La loi prévoit un arsenal répressif pour sanctionner ce délit. En cas de suicide ou de tentative de suicide, les peines vont jusqu’à 10 ans de prison et 150 000 euros d’amende. La loi a été pensée comme un renforcement du droit à une scolarité sans harcèlement scolaire. Pour l’association, l’objectif est de forcer les chefs d’établissements à parler.

En effet, selon l’article 40 du code pénal stipulant l’obligation pour les fonctionnaires de transmettre à la justice les délits dont ils ont connaissance, et avec le harcèlement scolaire devenu un délit, les directeurs d’établissement auraient théoriquement l’obligation de faire part à la justice de ces situations.

Avocat du barreau de Lyon, Jean Sannier, habitué des affaires touchant à l’enfance et au harcèlement, nous a donné son avis sur la loi : "la loi va dans le bon sens, mais elle ne va pas assez loin.» Pour lui, la loi représente plus un marqueur politique – non sans importance – qu’une solution. Premier problème, les victimes sont les oubliées de cette loi. Il avait été proposé de faire du harcèlement scolaire un critère pour permettre l’éducation à distance, mais cela a été refusé. L’avocat regrette aussi l’absence de dispositif pour éviter que les victimes n’aient à quitter leur école.

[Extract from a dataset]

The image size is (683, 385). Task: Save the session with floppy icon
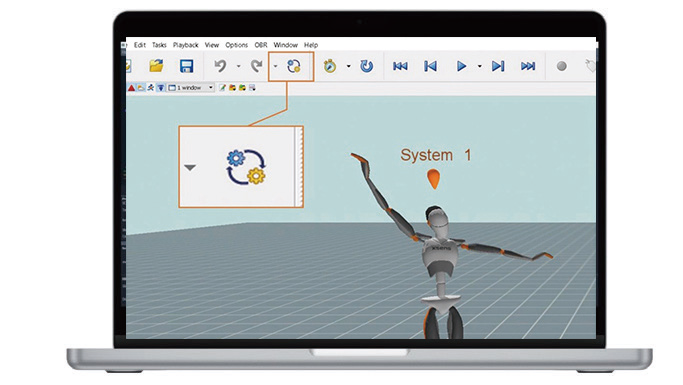[x=186, y=66]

"La réponse ne doit pas être pénale pour des jeunes enfants, elle doit être éducative."
Jean Sannier, avocat du barreau de Lyon


Si le symbole peut avoir une importance qu’il ne nie pas, Jean Sannier explique que ce texte ne sera pas applicable. Il n’est pas envisageable de condamner un enfant de sixième à dix ans de prison. De plus, les cas de harcèlements touchent principalement les plus jeunes, qui ne sont pas forcément en capacité de comprendre une réponse pénale. Pour lui, "la réponse ne doit pas être pénale pour des jeunes enfants, elle doit être éducative."

Ce propos est également suivi par les référents harcèlement de l’académie de lyon. A propos de l’article 40 du code de procédure pénale, Me Sannier explique également que la réalité et les textes législatifs peuvent être "deux mondes différents". Il dit ne jamais avoir vu la non-application de ce texte sanctionnée, y compris dans des cas graves.

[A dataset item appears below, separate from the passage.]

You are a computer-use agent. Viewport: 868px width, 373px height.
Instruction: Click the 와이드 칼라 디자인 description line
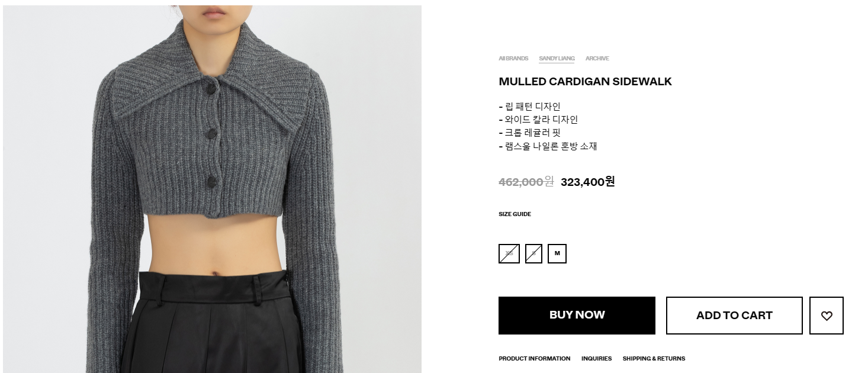(538, 120)
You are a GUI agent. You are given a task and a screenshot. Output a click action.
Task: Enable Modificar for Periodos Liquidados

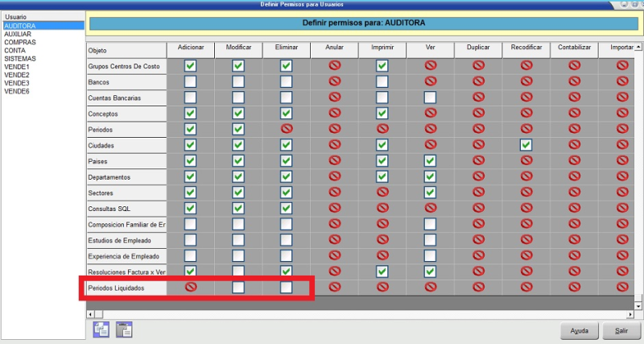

Pour sa part, la psychologue Catherine Verdier explique que la loi du 2 mars 2022 offre un cadre nécessaire au harcèlement scolaire. Même si elle est difficile d’application, la psychologue se réjouit que la loi offre, non seulement une sanction punitive, mais aussi une sanction réparatrice avec des "stages de sensibilisations aux risques liés au harcèlement scolaire". Pour la professeure du collège du 5e arrondissement avec qui nous avons échangé, l’avis est mitigé également. Elle hésite, consciente d’un besoin de condamnation de certains écarts mais également consciente de la difficulté que peut éprouver le personnel enseignant dans la gestion des nombreuses missions qui leurs sont demandées.